[Begin INFORMATION GIVEN]

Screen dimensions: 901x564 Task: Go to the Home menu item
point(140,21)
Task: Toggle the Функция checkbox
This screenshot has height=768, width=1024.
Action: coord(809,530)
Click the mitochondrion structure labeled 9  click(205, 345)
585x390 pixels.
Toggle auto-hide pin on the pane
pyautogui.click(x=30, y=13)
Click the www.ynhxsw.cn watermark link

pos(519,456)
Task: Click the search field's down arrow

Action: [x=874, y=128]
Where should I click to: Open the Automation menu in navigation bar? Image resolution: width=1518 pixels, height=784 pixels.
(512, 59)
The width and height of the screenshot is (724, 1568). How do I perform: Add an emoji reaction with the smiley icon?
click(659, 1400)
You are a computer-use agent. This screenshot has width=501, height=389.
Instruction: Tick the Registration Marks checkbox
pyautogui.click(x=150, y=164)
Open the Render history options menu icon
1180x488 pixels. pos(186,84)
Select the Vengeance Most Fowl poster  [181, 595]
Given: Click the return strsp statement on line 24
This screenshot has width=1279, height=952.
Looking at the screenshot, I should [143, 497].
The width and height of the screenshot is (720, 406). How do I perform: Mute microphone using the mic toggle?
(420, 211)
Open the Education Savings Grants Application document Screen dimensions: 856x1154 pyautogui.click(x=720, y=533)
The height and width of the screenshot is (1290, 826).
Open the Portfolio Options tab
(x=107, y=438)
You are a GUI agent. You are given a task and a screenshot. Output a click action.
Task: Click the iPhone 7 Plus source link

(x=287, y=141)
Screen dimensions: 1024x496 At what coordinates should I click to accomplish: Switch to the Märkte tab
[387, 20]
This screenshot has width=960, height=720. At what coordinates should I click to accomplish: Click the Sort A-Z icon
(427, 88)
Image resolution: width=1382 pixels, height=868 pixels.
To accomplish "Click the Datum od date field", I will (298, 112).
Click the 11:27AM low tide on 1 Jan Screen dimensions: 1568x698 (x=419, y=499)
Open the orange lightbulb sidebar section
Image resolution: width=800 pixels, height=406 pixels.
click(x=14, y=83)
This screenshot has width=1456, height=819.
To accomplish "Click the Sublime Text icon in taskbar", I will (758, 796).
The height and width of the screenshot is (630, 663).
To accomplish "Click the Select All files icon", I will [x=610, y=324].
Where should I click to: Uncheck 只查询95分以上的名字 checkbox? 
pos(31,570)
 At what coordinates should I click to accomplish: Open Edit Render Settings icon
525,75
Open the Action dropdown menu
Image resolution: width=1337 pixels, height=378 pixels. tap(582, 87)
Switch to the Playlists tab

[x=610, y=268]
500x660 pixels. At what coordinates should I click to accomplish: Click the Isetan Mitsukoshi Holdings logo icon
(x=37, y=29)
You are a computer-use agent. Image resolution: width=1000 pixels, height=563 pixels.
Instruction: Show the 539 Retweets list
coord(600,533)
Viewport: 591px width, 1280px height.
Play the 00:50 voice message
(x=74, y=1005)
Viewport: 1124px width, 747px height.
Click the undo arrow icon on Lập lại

[End INFORMATION GIVEN]

▶ TASK PROMPT:
Extract all the rows above and reproduce every line verbatim.

▶ CORRECT OUTPUT:
Screen dimensions: 901x564 Task: Go to the Home menu item
point(140,21)
Task: Toggle the Функция checkbox
This screenshot has height=768, width=1024.
Action: coord(809,530)
Click the mitochondrion structure labeled 9  click(205, 345)
585x390 pixels.
Toggle auto-hide pin on the pane
pyautogui.click(x=30, y=13)
Click the www.ynhxsw.cn watermark link

pos(519,456)
Task: Click the search field's down arrow

Action: [x=874, y=128]
Where should I click to: Open the Automation menu in navigation bar? Image resolution: width=1518 pixels, height=784 pixels.
(512, 59)
The width and height of the screenshot is (724, 1568). How do I perform: Add an emoji reaction with the smiley icon?
click(659, 1400)
You are a computer-use agent. This screenshot has width=501, height=389.
Instruction: Tick the Registration Marks checkbox
pyautogui.click(x=150, y=164)
Open the Render history options menu icon
1180x488 pixels. pos(186,84)
Select the Vengeance Most Fowl poster  [181, 595]
Given: Click the return strsp statement on line 24
This screenshot has width=1279, height=952.
Looking at the screenshot, I should [143, 497].
The width and height of the screenshot is (720, 406). How do I perform: Mute microphone using the mic toggle?
(420, 211)
Open the Education Savings Grants Application document Screen dimensions: 856x1154 pyautogui.click(x=720, y=533)
The height and width of the screenshot is (1290, 826).
Open the Portfolio Options tab
(x=107, y=438)
You are a GUI agent. You are given a task and a screenshot. Output a click action.
Task: Click the iPhone 7 Plus source link

(x=287, y=141)
Screen dimensions: 1024x496 At what coordinates should I click to accomplish: Switch to the Märkte tab
[387, 20]
This screenshot has width=960, height=720. At what coordinates should I click to accomplish: Click the Sort A-Z icon
(427, 88)
Image resolution: width=1382 pixels, height=868 pixels.
To accomplish "Click the Datum od date field", I will (298, 112).
Click the 11:27AM low tide on 1 Jan Screen dimensions: 1568x698 (x=419, y=499)
Open the orange lightbulb sidebar section
Image resolution: width=800 pixels, height=406 pixels.
click(x=14, y=83)
This screenshot has width=1456, height=819.
To accomplish "Click the Sublime Text icon in taskbar", I will (758, 796).
The height and width of the screenshot is (630, 663).
To accomplish "Click the Select All files icon", I will [x=610, y=324].
Where should I click to: Uncheck 只查询95分以上的名字 checkbox? 
pos(31,570)
 At what coordinates should I click to accomplish: Open Edit Render Settings icon
525,75
Open the Action dropdown menu
Image resolution: width=1337 pixels, height=378 pixels. tap(582, 87)
Switch to the Playlists tab

[x=610, y=268]
500x660 pixels. At what coordinates should I click to accomplish: Click the Isetan Mitsukoshi Holdings logo icon
(x=37, y=29)
You are a computer-use agent. Image resolution: width=1000 pixels, height=563 pixels.
Instruction: Show the 539 Retweets list
coord(600,533)
Viewport: 591px width, 1280px height.
Play the 00:50 voice message
(x=74, y=1005)
Viewport: 1124px width, 747px height.
Click the undo arrow icon on Lập lại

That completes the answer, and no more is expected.